___ PAGE EXCERPT ___
Another reason to go with a Burley Nomad 2 wheeled trailer.  I've gone downhill fully loaded at 45 mph with no instability.  It's also much easier to pack and access your stuff than the Bob.
May the wind be at your back!

Offline Tom

Re: cargo trailers
« Reply #16 on: October 19, 2011, 04:16:10 pm »
My preference is a two wheel trailer... and it really does get down to personal preference. I've used a Radical Designs Cyclone trailer (available from www.biketrailershop.com; trailer is made in Holland) on 5 tours over the past 2 years including last summer's 3,600 miler from MT to Maine, and it has performed well.

My experience is that two wheelers are, in fact, more stable and don't "steer" the bike. Also, a single wheel setup puts a significant load on the rear dropout/triangle (since the load is distributed between there and the single wheel). A properly load-balanced two wheeler has a tongue weight that can be measured in ounces, and the rider often forgets it is there (excepting going uphill, of course).

One disadvantage of a two wheel trailer is that, on narrow roads (or off-road) or roads with a limited shoulder (like Highway 2 in Montana and ND), the trailer can get dangerously close to approaching traffic. This is particularly true if the shoulder is narrow and there are rumble strips or other obstructions. A single wheeler (like a BOB) tucks in nicely behind the rider. Still, this is the only advantage I've seen.

As to specific trailers, the Radical Designs Cyclone has a waterproof bottom (which the Burley Nomad doesn't have) and with the rain cover in place, is virtually water tight on the inside. Not so the Nomad. The Cyclone also is lighter (albeit smaller) and has a simpler mounting mechanism. It also features two wheel positions- one when connected to the bike and another when used in airports/etc. like a large, wheeled piece of luggage. It is, however, more costly than the Nomad.
___ ENTRIES ___
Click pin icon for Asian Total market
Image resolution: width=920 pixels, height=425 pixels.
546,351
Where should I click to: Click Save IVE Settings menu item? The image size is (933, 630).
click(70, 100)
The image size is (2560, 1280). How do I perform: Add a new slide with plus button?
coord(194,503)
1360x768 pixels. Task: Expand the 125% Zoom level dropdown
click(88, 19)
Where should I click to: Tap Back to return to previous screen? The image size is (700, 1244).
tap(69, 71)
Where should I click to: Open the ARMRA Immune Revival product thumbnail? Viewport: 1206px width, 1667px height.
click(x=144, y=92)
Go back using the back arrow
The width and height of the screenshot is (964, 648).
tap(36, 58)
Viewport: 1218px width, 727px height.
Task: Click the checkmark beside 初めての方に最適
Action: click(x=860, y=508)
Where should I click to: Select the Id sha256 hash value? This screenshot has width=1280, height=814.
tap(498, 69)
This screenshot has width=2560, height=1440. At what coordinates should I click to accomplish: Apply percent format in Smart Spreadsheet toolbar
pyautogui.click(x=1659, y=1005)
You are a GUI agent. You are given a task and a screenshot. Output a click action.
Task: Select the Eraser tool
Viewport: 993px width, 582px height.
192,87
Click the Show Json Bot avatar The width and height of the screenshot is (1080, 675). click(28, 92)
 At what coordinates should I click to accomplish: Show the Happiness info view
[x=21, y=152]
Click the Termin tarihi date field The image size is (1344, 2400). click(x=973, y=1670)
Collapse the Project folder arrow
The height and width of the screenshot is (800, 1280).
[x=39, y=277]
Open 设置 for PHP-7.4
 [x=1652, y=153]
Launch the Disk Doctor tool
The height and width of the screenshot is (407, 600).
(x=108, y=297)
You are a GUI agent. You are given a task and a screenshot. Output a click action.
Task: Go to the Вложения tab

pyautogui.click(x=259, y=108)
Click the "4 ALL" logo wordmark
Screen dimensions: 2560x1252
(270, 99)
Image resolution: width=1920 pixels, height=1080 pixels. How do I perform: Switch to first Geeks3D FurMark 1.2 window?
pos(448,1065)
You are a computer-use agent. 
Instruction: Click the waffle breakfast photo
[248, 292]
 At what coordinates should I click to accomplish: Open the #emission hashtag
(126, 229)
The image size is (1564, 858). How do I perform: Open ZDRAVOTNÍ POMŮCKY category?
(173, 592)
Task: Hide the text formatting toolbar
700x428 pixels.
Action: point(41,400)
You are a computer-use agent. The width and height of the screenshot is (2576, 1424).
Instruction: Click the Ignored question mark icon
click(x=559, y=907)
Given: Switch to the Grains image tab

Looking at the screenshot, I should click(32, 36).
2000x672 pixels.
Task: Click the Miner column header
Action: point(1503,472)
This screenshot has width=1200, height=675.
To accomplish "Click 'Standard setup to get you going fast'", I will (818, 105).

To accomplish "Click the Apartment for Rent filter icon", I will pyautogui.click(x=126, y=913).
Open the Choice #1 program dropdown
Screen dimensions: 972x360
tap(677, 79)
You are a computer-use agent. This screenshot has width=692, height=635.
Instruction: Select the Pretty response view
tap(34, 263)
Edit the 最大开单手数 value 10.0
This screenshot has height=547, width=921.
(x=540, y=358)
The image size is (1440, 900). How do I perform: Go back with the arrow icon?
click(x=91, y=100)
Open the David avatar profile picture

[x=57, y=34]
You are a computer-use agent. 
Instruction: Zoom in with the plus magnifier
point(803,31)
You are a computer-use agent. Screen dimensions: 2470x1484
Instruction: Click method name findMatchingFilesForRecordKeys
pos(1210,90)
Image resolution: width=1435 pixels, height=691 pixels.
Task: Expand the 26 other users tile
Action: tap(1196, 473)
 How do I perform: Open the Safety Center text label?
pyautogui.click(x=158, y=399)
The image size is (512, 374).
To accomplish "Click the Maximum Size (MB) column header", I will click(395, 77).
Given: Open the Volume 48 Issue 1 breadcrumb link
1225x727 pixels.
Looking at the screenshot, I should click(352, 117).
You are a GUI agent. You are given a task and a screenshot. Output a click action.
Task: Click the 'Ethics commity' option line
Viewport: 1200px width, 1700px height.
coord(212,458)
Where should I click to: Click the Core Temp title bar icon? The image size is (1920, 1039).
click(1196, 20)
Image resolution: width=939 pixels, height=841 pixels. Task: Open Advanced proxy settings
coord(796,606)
___
TASKS:
[1] Using the cargo trailers thread, decide whether each statement agrees with it: (a) The Radical Designs Cyclone has a waterproof bottom. (b) The Cyclone costs less than the Burley Nomad. (c) A single-wheel trailer such as a BOB tucks in behind the rider. Answer yes or no for each, quoting the deciding words.
[2] Rewrite the lines of the listing from the line with "Given: Open the" to the line with "coord(212,458)", both included, as a numbered list with blank lines left out.

SOLUTION LIST:
[1]
(a) Yes: "the Radical Designs Cyclone has a waterproof bottom (which the Burley Nomad doesn't have)"
(b) No: "It is, however, more costly than the Nomad."
(c) Yes: "A single wheeler (like a BOB) tucks in nicely behind the rider."

[2]
1. Given: Open the Volume 48 Issue 1 breadcrumb link
2. 1225x727 pixels.
3. Looking at the screenshot, I should click(352, 117).
4. You are a GUI agent. You are given a task and a screenshot. Output a click action.
5. Task: Click the 'Ethics commity' option line
6. Viewport: 1200px width, 1700px height.
7. coord(212,458)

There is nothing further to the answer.